The New Inquiry: Joe Cool1

Selected by Dillon Baker, tech editor

Everyone I know loves Trader Joe’s. It’s rare that brands attain such a cult status, and whenever you find them, it’s always illuminating to examine why.

In this fantastic essay, Alicia Eler explores Trader Joe’s many idiosyncratic marketing strategies—the company is not on social media, and does minimal advertising (no digital, no TV). Instead, Trader Joe’s relies almost exclusively on word-of-mouth and its unique store structure to bring new customers in and keep the old ones loyal.

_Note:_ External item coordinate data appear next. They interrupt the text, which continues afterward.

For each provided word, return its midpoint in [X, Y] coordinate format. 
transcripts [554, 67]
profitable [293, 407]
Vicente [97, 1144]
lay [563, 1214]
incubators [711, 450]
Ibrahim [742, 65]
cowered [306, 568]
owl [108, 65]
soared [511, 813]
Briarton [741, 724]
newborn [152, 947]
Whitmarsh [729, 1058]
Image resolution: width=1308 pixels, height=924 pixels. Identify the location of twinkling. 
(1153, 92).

Overall, the essay is a fascinating dive into contemporary marketing that questions many of the assumptions brands hold about how to build a successful business in the 21st century. For that, it’s my favorite read of 2016.

Deadspin: Fuck Everything and Blame Everyone

Craig Davis, editorial intern

2016 was a shitty, shitty year.

We lost legends like Muhammad Ali and Prince. Citizens of the U.S. and UK made some questionable decisions at the ballot box. I got laid off and ate a lot of ramen.

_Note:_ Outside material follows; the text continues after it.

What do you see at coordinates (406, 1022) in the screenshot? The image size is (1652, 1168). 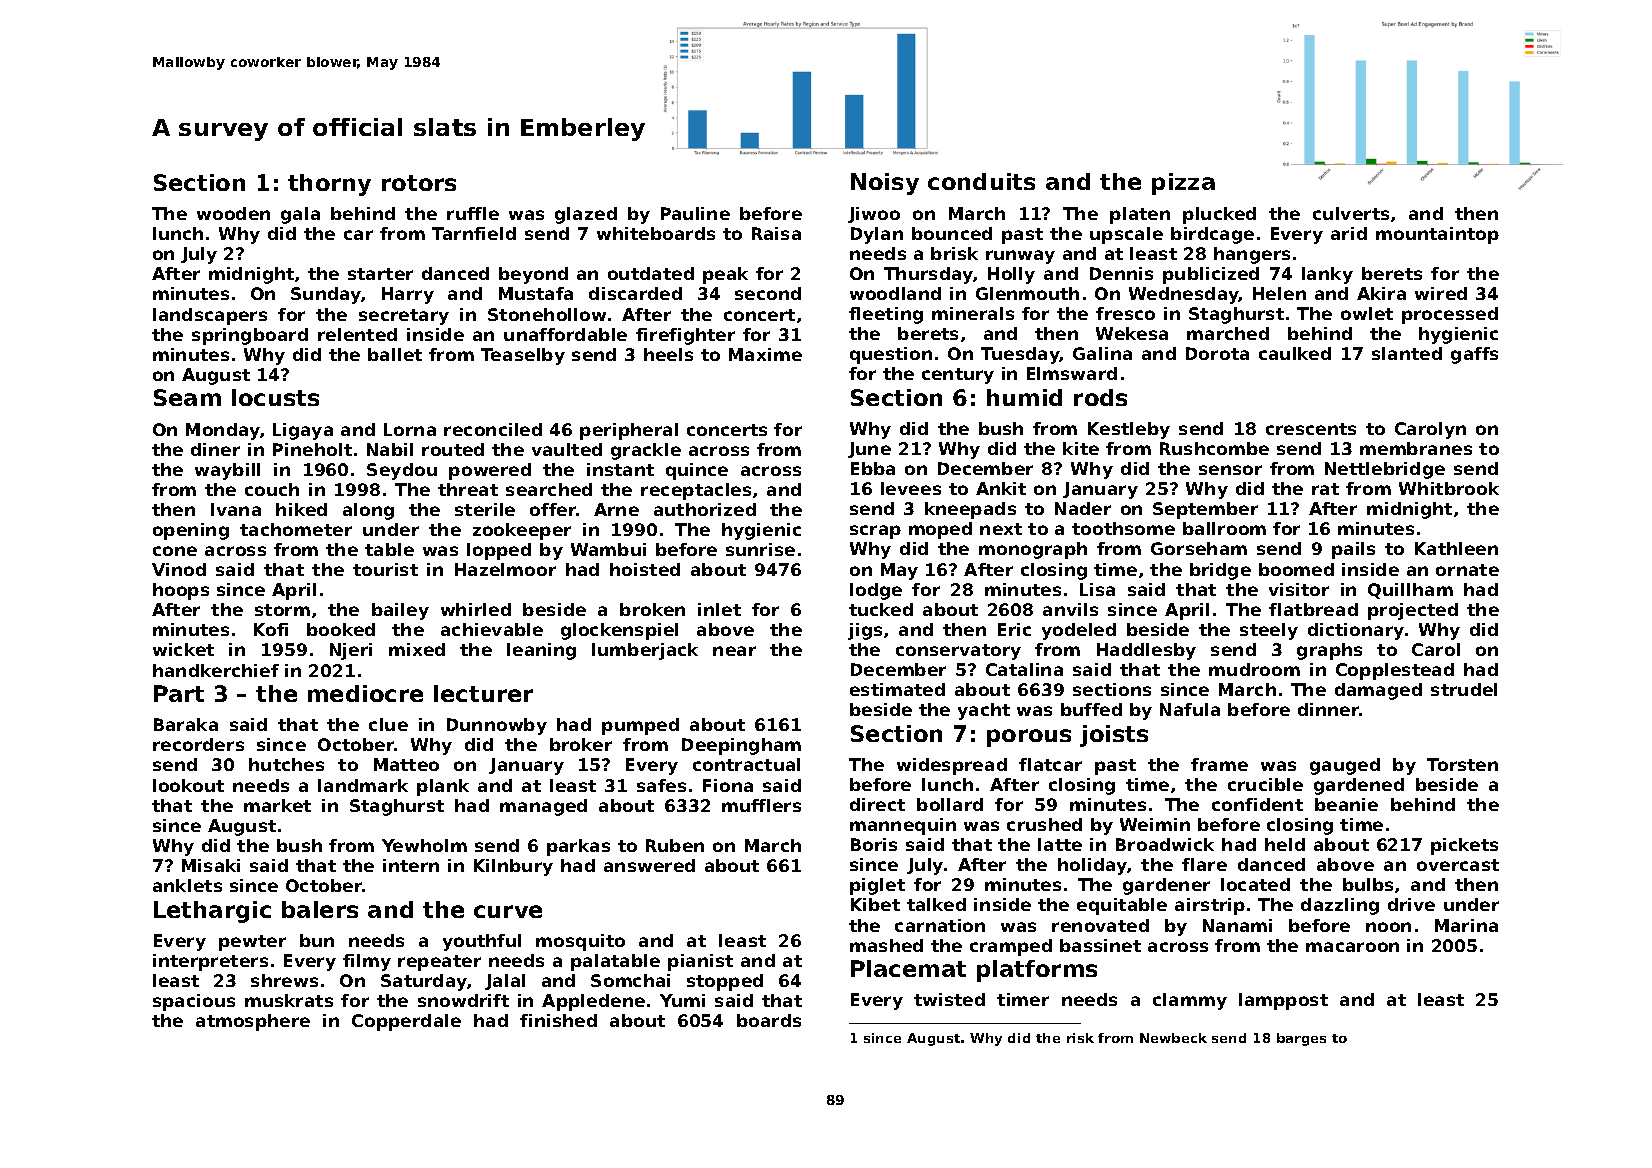 I see `Copperdale` at bounding box center [406, 1022].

Deadspin—whose own shitty year involved bankruptcy, Peter Thiel, and Hulk Hogan’s penis—summed it up best with this profane yet thoughtful flood of catharsis the day after the election. From the press’ failure to responsibly police the candidates, to Facebook’s “massive reality-distortion field,” to a political system that still suppresses voter turnout, author Alex Pareene pulls no punches in placing the blame on all deserving parties.

There are way too many summary pieces on Trump’s victory and the ensuing reaction, but no other does such a good job of capturing the zeitgeist. People needed to read something like this in the aftermath, and Deadspin came through.

n+1: Uncanny Valley

Selected by Jordan Teicher, managing editor

This could be fiction. Not in the sense that the author, Anna Wiener, made up details. I mean that this essay is so good and intimate that it reads like a thoughtful short story.

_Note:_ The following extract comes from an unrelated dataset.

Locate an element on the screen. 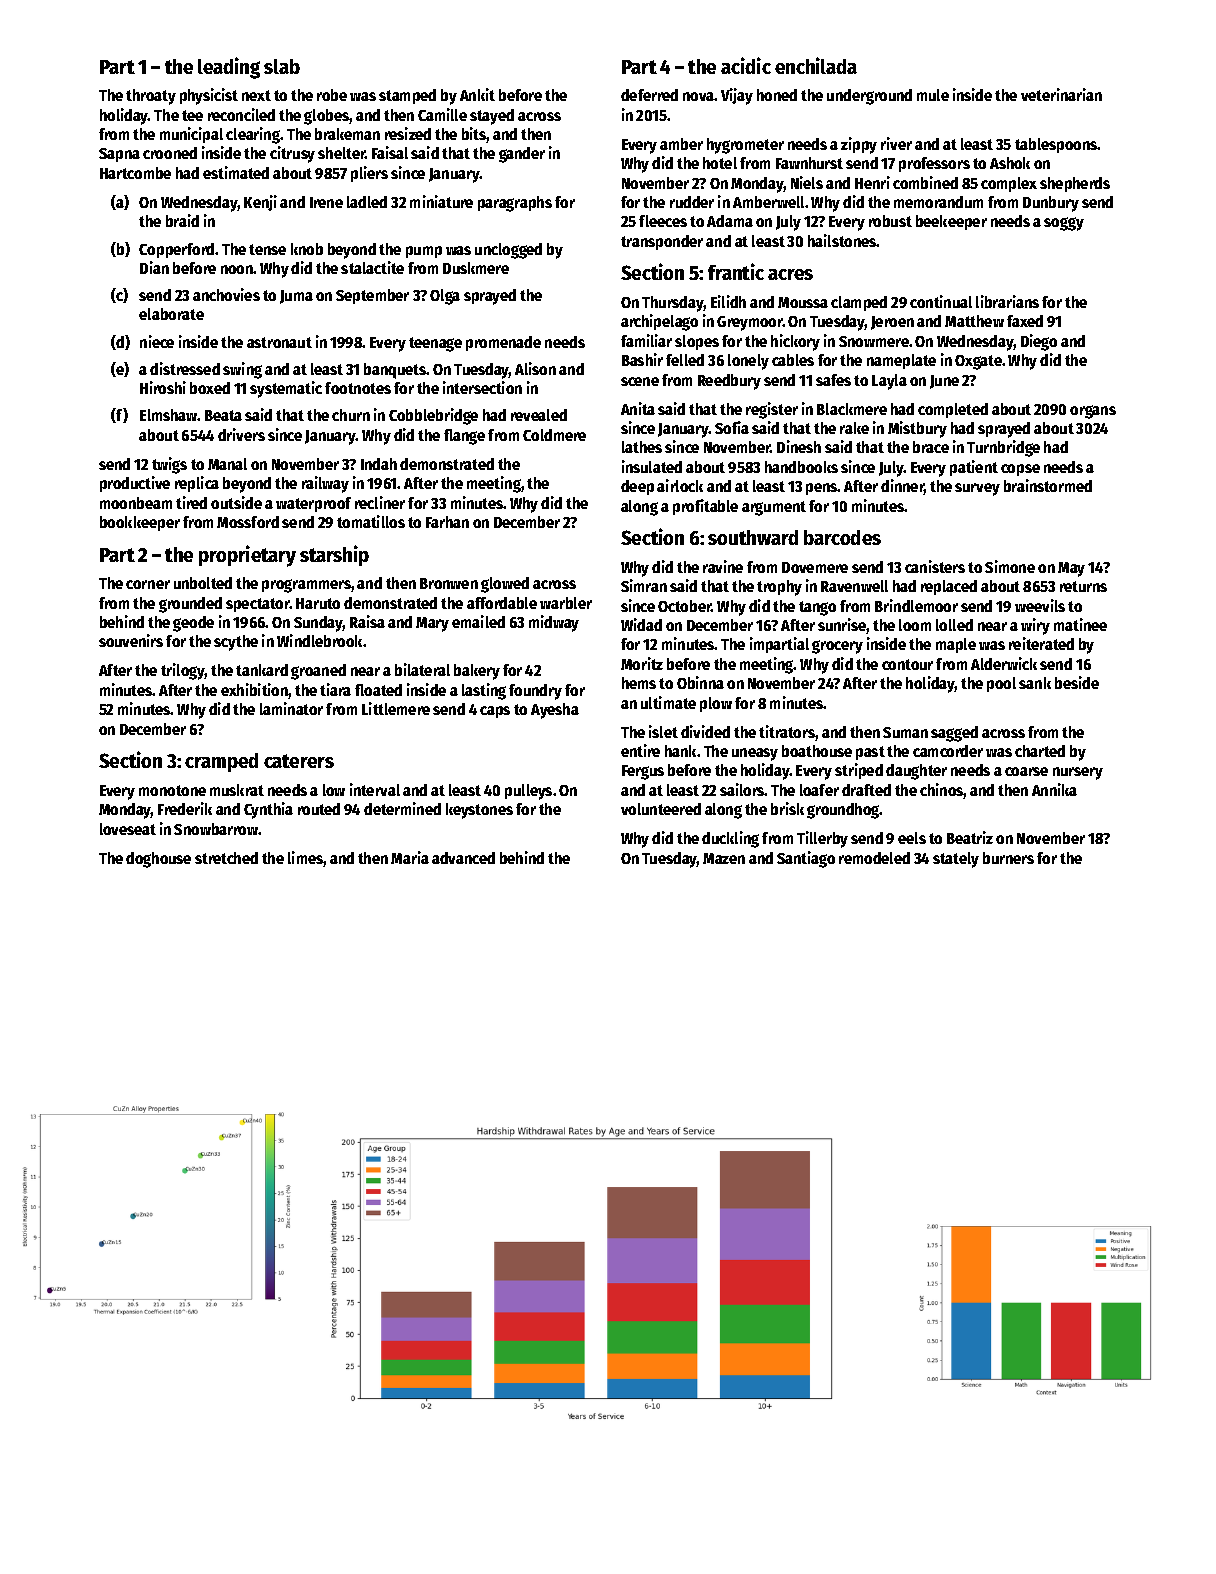  Santiago is located at coordinates (806, 859).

It’s about one woman’s experiences working for startups. The subhead, “I would say more, but I signed an NDA” sets up the tragic humor that’s to come over the next half hour. Wiener can’t share the names of people or companies, so she tells her story through this anonymous prism that makes you feel sad and numb. In between the ridiculous office anecdotes that play like parody, she sounds like a veteran thinking about combat.

Anyone who works remotely close to the tech solar system will relate to this article in some way. It covers the big themes of race, gender, and age, but at its core, it’s really about the psychology of loneliness, desperation, and success. “Uncanny Valley” was the best thing I read last year, and it’s not even close.

  1. The New Inquiry is temporarily offline, but should be back up soon.